Görevler:
**1)** Aşağıdaki Mayıs notlarına göre şu ifadeler doğru mu: (a) Düğün Tekirdağ'da yapıldı; (b) yazar, sigara içen şoförü kibarca uyardı; (c) teyzenin verdiği bilet boş çıktı? Her biri için evet ya da hayır deyin ve karar veren sözleri metinden aynen alıntılayın.
**2)** Aşağıdaki Mayıs notlarını iki cümlede özetler misiniz?
**3)** Aşağıdaki Mayıs notlarının devamını, son cümleden sonrasından başlayarak yazın.

Verilen Metin:
☆ ☆ ☆ ☆ ☆

31 Mayıs 2009 Pazar

Neler neler, zeytinyağlı köfteler! (Mayıs)

- Bi belediye afişinde "Temiz çevre, sağlıklı nesiller için çöpleri sızdırmayacak şekilde poşetlere koyup 20:00-21:00 saatleri arasında kapıya çıkartınız." deyü yazıyodu. Baştan sağlıklı nesil falan diye çok soyut ve idealist başlayan afişin gayet somut bi şekilde poşetle, saatle falan devam etmesi...ehe...

- Arabamla askeri bi arazinin yanından geçerken duvarda "Görevini yapmanın huzuruyla ayrılıyorsan güle güle" diye bi yazı gördüm, bi tuhaf oldum. Çok acaip bi aforizmaydı yav, baskı kuruyodu insanın üstünde. Bi an beni bile düşündürdü "ulan yaptım mı görevimi?" diye, askeriyenin dışında olmama rağmen. Değişik.

- Çok yakın arkadaşlarım Elçim'le Önder muratlarına erdiler sonunda. Düğün için Tekirdağ'a gittim, güldük, eğlendik. Tekirdağ köfte de yedim. Özlemişim namussuzu! Elçimmmm, Önderrrr...Seviyorum sizi!

- Geçen hafta otobüste en öne oturdum. Şoför amca yarım saat içinde 6 tane sigara içti. (dakikada 0,2 sigara eder.) Öldüm geberdim, dumanaltı oldum. Sonunda şöyle kibarca bi uyarıyım dedim, tam o anda bi baktı bana, tırstım diyemedim bişey. Öylece devam ettik.

- Yine aynı otobüste adamın biri içeriye fazla bilet sordu. Bi tane teyze verdi bileti ama boşmuş bilet. Adam söylendi bi ton. Kadıncağız da bilemedim diyemedi, sustu öyle. İnsanlar çok asabi bu aralar.

☆ ☆ ☆ ☆ ☆

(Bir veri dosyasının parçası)

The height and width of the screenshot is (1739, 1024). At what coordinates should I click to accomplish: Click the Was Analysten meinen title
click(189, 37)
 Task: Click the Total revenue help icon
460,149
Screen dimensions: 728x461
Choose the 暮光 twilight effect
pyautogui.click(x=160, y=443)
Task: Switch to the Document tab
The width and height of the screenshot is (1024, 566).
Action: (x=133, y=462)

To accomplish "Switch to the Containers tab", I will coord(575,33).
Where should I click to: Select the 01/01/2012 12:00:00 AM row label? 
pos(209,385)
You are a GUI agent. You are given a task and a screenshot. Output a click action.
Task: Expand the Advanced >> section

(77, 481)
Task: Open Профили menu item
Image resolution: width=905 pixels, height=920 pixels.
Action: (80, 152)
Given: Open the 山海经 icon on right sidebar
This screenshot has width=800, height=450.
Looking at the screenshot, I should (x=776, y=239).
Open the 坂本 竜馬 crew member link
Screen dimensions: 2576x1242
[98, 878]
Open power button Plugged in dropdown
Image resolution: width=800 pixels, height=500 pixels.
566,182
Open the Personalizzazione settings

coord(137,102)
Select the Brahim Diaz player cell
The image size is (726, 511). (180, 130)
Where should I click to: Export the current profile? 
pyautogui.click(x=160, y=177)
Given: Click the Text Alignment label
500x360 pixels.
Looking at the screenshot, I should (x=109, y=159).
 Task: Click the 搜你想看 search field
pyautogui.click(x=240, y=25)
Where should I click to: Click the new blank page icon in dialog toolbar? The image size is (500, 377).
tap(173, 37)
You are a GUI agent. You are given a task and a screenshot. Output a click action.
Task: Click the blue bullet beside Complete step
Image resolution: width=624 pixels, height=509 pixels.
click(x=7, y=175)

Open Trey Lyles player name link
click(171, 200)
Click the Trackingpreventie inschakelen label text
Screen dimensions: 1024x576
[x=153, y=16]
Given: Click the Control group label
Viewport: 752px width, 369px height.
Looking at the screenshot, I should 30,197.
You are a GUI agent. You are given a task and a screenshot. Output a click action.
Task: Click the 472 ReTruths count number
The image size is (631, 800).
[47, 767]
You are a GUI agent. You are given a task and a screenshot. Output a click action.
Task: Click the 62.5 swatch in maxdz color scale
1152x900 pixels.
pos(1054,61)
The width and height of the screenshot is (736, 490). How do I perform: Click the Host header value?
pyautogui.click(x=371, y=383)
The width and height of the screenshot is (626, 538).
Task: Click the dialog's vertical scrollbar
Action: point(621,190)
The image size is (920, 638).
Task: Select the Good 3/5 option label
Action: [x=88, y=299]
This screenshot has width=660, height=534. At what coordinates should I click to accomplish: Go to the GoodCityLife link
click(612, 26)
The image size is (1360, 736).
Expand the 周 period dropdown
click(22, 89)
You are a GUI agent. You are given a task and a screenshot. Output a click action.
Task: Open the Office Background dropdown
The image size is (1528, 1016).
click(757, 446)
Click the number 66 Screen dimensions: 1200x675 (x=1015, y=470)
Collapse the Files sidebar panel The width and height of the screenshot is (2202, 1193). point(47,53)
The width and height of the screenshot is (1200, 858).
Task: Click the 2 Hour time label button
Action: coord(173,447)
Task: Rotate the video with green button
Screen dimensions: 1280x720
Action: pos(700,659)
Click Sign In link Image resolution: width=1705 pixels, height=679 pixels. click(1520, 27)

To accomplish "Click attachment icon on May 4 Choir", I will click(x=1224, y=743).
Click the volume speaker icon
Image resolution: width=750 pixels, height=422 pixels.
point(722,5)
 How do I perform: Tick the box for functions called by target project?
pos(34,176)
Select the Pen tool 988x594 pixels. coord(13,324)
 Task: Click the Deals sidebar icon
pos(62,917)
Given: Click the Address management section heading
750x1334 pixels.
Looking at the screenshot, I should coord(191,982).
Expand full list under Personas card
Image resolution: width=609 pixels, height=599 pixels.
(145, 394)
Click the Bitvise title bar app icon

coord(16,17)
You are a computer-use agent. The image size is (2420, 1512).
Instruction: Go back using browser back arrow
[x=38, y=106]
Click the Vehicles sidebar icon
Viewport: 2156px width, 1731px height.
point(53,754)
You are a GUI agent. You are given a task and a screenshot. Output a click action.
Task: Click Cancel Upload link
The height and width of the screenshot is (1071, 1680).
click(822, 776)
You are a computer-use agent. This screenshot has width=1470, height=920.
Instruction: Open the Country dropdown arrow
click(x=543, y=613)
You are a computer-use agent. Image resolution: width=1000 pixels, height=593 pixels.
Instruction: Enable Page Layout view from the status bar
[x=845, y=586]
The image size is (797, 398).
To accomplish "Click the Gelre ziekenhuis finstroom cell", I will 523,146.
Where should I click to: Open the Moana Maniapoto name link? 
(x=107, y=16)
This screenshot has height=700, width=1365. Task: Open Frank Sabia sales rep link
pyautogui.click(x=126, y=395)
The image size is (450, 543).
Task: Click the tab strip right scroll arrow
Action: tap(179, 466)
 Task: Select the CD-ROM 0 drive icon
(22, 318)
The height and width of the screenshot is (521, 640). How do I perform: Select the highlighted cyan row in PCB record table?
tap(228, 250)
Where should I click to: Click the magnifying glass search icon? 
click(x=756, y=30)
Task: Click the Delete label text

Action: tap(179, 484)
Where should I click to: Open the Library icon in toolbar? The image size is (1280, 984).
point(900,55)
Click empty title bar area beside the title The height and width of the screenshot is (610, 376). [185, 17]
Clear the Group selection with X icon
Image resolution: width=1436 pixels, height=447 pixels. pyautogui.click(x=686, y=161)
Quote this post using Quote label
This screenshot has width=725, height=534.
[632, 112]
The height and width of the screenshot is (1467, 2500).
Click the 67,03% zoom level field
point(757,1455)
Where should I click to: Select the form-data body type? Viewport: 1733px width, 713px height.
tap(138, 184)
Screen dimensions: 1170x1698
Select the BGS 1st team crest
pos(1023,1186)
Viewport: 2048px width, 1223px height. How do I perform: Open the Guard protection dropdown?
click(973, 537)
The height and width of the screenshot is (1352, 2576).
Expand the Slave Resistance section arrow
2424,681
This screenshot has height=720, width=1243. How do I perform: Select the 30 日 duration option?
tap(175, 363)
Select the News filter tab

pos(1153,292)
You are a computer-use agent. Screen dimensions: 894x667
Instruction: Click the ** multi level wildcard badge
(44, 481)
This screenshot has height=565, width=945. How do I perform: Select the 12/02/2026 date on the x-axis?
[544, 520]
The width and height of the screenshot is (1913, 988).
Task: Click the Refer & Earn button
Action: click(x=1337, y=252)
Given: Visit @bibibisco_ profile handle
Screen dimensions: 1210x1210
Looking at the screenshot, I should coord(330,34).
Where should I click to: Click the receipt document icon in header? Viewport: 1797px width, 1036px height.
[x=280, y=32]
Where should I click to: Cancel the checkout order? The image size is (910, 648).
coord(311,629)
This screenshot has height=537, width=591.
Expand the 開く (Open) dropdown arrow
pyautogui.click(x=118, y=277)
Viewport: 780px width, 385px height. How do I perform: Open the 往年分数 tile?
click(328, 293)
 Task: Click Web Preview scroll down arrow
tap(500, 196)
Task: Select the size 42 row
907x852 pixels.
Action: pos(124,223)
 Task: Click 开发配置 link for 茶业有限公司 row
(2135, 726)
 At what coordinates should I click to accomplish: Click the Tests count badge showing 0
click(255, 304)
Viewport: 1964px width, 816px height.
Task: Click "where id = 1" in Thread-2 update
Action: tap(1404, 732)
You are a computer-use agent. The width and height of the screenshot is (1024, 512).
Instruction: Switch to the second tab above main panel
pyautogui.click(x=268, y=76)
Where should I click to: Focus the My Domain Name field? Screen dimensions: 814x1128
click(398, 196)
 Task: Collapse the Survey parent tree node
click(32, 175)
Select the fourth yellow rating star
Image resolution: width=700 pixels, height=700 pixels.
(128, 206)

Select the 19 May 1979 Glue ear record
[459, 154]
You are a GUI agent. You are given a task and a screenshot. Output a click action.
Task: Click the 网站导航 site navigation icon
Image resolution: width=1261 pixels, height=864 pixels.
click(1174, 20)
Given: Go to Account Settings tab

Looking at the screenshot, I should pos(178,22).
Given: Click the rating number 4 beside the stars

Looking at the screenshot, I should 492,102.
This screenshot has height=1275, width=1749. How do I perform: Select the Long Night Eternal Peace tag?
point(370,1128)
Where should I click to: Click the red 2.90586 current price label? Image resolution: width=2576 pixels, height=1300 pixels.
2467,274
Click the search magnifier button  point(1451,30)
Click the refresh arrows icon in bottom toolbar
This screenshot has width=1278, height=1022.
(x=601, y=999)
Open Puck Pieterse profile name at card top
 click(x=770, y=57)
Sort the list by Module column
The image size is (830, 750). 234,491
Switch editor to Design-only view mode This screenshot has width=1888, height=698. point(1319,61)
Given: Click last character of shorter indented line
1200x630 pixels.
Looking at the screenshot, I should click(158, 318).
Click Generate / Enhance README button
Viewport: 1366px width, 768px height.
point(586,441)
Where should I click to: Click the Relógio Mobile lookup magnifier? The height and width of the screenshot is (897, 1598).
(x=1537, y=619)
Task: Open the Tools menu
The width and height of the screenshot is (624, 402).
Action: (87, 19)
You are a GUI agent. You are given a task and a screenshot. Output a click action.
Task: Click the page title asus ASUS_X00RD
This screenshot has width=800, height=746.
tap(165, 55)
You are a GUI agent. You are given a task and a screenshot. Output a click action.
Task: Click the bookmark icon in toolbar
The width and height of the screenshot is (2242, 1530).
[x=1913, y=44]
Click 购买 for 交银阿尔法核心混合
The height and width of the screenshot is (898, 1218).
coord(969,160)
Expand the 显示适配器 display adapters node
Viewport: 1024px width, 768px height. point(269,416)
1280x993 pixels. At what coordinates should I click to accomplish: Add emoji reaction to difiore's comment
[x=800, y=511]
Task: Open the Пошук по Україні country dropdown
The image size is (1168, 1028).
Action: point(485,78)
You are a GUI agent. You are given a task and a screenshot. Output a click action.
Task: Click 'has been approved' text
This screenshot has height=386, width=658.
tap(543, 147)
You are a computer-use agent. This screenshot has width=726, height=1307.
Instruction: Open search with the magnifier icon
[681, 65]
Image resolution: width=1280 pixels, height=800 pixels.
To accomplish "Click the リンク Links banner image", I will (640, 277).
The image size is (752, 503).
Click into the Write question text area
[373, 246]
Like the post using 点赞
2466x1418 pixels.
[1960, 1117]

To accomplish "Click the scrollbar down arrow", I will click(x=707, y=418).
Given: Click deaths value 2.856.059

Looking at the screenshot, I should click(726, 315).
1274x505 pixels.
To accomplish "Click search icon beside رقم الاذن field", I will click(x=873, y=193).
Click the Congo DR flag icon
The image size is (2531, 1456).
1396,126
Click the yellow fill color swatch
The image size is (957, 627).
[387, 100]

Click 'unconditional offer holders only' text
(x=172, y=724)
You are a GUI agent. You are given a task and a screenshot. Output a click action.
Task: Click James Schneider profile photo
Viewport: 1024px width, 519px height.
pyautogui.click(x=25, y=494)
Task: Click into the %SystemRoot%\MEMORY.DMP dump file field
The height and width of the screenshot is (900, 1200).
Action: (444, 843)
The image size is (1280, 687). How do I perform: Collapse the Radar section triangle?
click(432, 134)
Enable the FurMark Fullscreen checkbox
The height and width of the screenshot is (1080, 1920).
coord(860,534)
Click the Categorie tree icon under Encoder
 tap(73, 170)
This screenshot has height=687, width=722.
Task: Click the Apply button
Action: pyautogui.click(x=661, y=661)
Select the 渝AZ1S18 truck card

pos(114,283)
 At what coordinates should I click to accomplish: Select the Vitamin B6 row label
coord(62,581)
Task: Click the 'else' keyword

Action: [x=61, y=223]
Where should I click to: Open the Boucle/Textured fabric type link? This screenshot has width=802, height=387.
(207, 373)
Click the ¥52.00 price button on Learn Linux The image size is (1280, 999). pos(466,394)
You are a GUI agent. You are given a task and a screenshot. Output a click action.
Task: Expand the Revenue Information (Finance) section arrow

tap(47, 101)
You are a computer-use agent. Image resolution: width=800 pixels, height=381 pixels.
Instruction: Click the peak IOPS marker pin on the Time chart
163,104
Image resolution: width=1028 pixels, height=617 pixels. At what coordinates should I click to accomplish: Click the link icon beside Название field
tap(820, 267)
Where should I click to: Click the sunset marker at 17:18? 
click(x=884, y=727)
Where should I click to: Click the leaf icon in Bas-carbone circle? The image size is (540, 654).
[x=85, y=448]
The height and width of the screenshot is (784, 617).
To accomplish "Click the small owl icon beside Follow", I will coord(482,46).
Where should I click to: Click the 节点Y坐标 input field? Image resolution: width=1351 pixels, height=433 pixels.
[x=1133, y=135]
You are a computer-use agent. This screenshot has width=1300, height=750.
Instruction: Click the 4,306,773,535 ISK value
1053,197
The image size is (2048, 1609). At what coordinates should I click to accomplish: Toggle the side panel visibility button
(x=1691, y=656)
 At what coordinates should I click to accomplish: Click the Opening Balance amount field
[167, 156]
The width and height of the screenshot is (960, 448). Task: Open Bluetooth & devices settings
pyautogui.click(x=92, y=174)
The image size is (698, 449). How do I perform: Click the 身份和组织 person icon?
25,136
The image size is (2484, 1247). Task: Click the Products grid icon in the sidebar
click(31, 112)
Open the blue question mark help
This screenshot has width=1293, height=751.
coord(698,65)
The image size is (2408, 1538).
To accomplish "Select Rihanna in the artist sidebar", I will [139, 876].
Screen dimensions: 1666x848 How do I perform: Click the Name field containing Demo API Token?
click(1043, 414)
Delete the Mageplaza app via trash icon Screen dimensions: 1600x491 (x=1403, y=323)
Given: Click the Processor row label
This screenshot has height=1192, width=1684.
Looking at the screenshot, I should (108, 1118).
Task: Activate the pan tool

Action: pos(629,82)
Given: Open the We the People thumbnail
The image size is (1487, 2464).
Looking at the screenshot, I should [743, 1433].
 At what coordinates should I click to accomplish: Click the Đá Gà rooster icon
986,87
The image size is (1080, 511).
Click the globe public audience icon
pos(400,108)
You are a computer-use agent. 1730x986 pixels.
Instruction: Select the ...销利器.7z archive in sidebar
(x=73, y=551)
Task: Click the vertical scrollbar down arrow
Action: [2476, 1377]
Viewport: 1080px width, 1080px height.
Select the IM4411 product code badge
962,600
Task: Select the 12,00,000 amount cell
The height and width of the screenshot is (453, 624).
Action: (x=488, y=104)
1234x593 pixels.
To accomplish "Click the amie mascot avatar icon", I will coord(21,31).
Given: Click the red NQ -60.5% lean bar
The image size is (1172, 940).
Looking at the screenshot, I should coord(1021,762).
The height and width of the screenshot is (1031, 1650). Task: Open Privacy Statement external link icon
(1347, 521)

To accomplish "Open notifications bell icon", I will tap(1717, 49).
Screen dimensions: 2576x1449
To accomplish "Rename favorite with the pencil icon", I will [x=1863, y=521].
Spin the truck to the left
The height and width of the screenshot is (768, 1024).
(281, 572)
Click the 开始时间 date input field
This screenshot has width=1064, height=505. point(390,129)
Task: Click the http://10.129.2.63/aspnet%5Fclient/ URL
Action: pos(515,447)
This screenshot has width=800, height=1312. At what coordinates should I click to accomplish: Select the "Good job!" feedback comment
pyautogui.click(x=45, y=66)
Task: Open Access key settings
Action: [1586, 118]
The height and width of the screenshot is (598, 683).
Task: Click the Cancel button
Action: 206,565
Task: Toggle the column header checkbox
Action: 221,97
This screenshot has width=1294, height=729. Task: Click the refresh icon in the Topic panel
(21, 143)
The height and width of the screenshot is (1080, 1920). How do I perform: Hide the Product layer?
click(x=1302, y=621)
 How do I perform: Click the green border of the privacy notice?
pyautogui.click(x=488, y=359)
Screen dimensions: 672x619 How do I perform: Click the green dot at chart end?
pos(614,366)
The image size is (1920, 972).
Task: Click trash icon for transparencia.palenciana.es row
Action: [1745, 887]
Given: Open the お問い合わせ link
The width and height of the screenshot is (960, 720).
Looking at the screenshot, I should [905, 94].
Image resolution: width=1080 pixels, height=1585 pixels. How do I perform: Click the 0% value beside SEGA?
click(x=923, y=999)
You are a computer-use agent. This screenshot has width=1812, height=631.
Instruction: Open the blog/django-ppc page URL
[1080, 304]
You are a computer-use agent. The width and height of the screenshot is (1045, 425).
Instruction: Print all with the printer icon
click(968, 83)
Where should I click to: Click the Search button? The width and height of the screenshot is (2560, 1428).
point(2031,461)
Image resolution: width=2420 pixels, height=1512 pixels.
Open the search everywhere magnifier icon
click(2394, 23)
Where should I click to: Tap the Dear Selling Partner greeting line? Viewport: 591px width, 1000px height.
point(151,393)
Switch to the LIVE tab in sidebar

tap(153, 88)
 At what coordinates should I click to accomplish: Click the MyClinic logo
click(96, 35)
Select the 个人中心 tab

☆ ☆ ☆ ☆ ☆

Yanıtlar:
**1)**
(a) Evet: "Düğün için Tekirdağ'a gittim"
(b) Hayır: "tırstım diyemedim bişey"
(c) Evet: "Bi tane teyze verdi bileti ama boşmuş bilet."

**2)** Yazar, bir belediye afişinin soyut ve idealist başlayıp poşetle, saatle somut biçimde devam etmesine gülüyor ve askeri bir arazinin duvarındaki yazının kendisini bile düşündürdüğünü anlatıyor. Ayrıca yakın arkadaşları Elçim ile Önder'in düğünü için Tekirdağ'a gidip köfte yediğini, otobüste yarım saatte altı sigara içen şoförü uyaramadığını ve boş bilet yüzünden söylenen bir adamı aktarıyor.

**3)**
- Lan çok acaip bi rüya gördüm ben bu ay. Elimde silahla boş bi arazide ilerleyip önüme geleni vuruyodum manyak gibi! Bi de hiç sevmem ben öyle silah milah, neyin etkisinde kaldıysam artık. Heralde yaklaşan askerlik beyinde alt metin yarattı. Ufff ne fena...

- Eurovizyonu yine heyecanla izledik evde. Her sene olduğu gibi çok pis geyik döndü. "Hep komşu komşuya oy veriyo ,hiç dostumuz yokmuş" falan diye konuştuk hiç utanmadan. Ay lav örövizyon!

- Laptopumun fanı babalara geldi, hiç bi iş yaptırtmıyo şerefsiz. Uyuz oldum alete iyice!

- Ay sonunda bomba patladı. Onur'la Memo Ankara'ya geldiler. Berkhan'ın da katılımıyla hayvan gibi güldük, eğlendik. beşiktaş maçını da izledik, Onur sevindi bi ton şampiyon olunca. Ben fenerli Memo ve Berkhan cimbomlu olarak mal gibi oturduk tabi. Seneye artık inşallah...Gece 1'de Onur'u bindirdik otobüse yolladık İstanbul'a. Şampiyonluk turuna yetişsin diye parçaladık kendimizi. Güzeldi yav...

- Çalıştığım kurumun verdiği eğitim bitti. Ankara'da veda turlarına başladım. 10 gün tatil, sonra İstanbul'a dönüş...Yehuu!

30 Mayıs 2009 Cumartesi

Beni tehdit edemezsin türksel!

Bana günlerdir, gençtürksel şifresiyle ilgili olarak tehditler savuran türksel yönetimini şiddet ve eshefle kınıyorum!

Neymiş efendim bilmem ne tarihine kadar geçerli kulüp şifresini kullanabilmem için kontör yüklemem lazımmış. Yüklemezsem kullanamayacakmışım bidi bidi bidi...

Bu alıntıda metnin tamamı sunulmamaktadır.